Her next business, a mobile couponing app called SnapSaves, further capitalized on changing trends in retail shopping by digitizing traditional paper coupons. A huge success, SnapSaves was purchased by Groupon in 2014, and rebranded in the U.S. as Snap by Groupon.

“I always thought that my job as an entrepreneur is to search for great opportunities in places where the markets are broken.” Looking back at her two successful businesses that followed her foray into caviar, it’s clear to see that Michele’s entrepreneurial strategy is disruption. So what does she see as the next industry in need of disruption?

“The next ten years are really going to be about revolutionizing financial services,” she says. “The customer experience that people have come to expect is totally different than what the customer is getting in financial services. Consumers want the Uber experience — service at the tap of a finger.”

This prediction, along with her personal desire to see entrepreneurs succeed, is what informs Michele’s newest company, Clearbanc. By providing business loans based on data insights rather than personal credit scores, Clearbanc hopes to facilitate entrepreneurs with great ideas, but less-than-ideal financial backgrounds.

“Small business banking is broken to non-existent. If you walk into any bank across North America and say you need capital, they’re going to say ‘It’s so nice to meet you, write me a business plan that I’m never going to read, we’ll give you credit based on your personal credit score.’ That’s not small business lending, it’s personal lending disguised as small business lending.” Having gone through the challenging process of self-funding her businesses simply because she didn’t know how to access capital, Michele hopes to eliminate the layer of bias that prevents viable business plans from getting off the ground.

“Algorithms don’t discriminate. In my version of the story, we use data sources to make better underwriting decisions and give [small business owners] capital with zero personal guarantee.”

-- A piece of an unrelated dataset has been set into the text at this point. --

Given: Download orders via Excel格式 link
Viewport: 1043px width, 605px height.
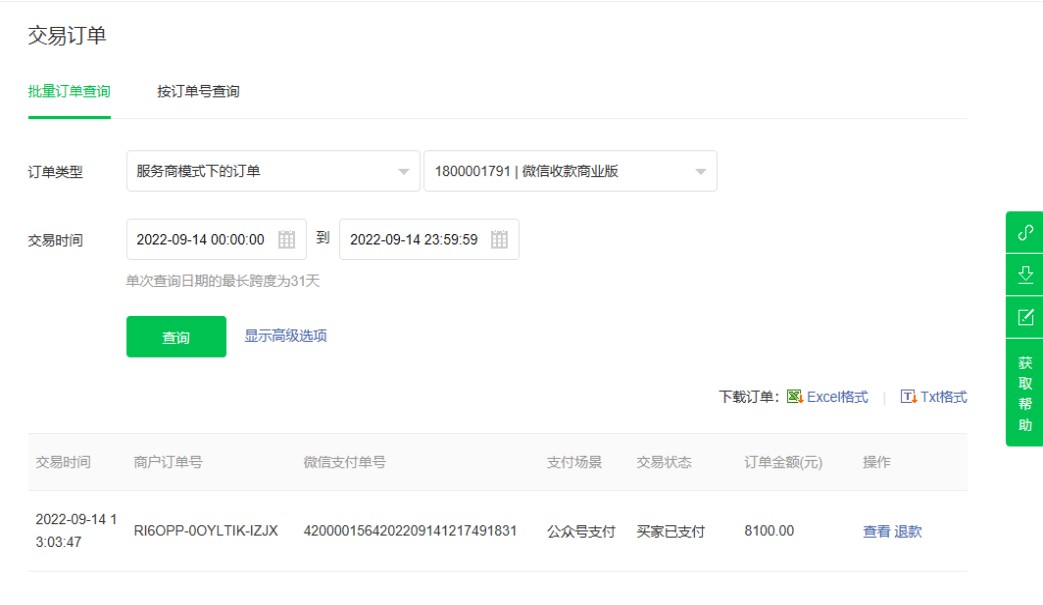Looking at the screenshot, I should 837,397.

This year, Clearbanc estimates they will lend over $100 million, which is more than most Canadian venture capital funds will do over four to five years — a remarkable milestone for a company that is just two years old.

 

“It’s my personal mission to empower the people within my organization to be able to go off and build their own thing if they want to. Because it’s how you solve problems in the world: you build companies around how to solve those problems.”

 

When she’s not leading the Clearbanc team as President, Michele finds incredible value in her board positions at Freshii and Vail Resorts. Inspired by Freshii’s founder Matthew Corrin, Michele was eager to contribute to his mission. “He is an extraordinary entrepreneur, and has built one of the fastest-growing restaurant chains in the world. To help him expedite that growth when [Freshii] went public was exciting for me.”

It’s this desire to be surrounded by not only a solid support system, but those that ignite her passion for creation and growth, that informs the way Michele curates her teams. Instead of hiring individuals with the intention of them staying with her for the long-term, she takes a different approach.

“If anyone I work for wants to become an entrepreneur, my job is to make sure they acquire my skill set within two to three years of working for me,” she explains. So far, four of her previous employees have launched their own businesses, and Michele has jumped on as their number one supporter, and in some cases, their first investor. “It’s not only my job in terms of Clearbanc’s mission to create more entrepreneurs, but it’s my personal mission to empower the people within my organization to be able to go off and build their own thing if they want to. Because it’s how you solve problems in the world: you build companies around how to solve those problems.”

So what are the skills Michele hopes her employees — and anyone she works closely with — acquire? “I was only successful because I was extremely scrappy, early and throughout my career. I believe in being the Chief Everything Officer,” she laughs. From living in rubber boots for fifteen hours a day to hitting the streets to promote Buytopia, Michele’s lived experience proves one thing: successful people do what unsuccessful people weren’t willing to do.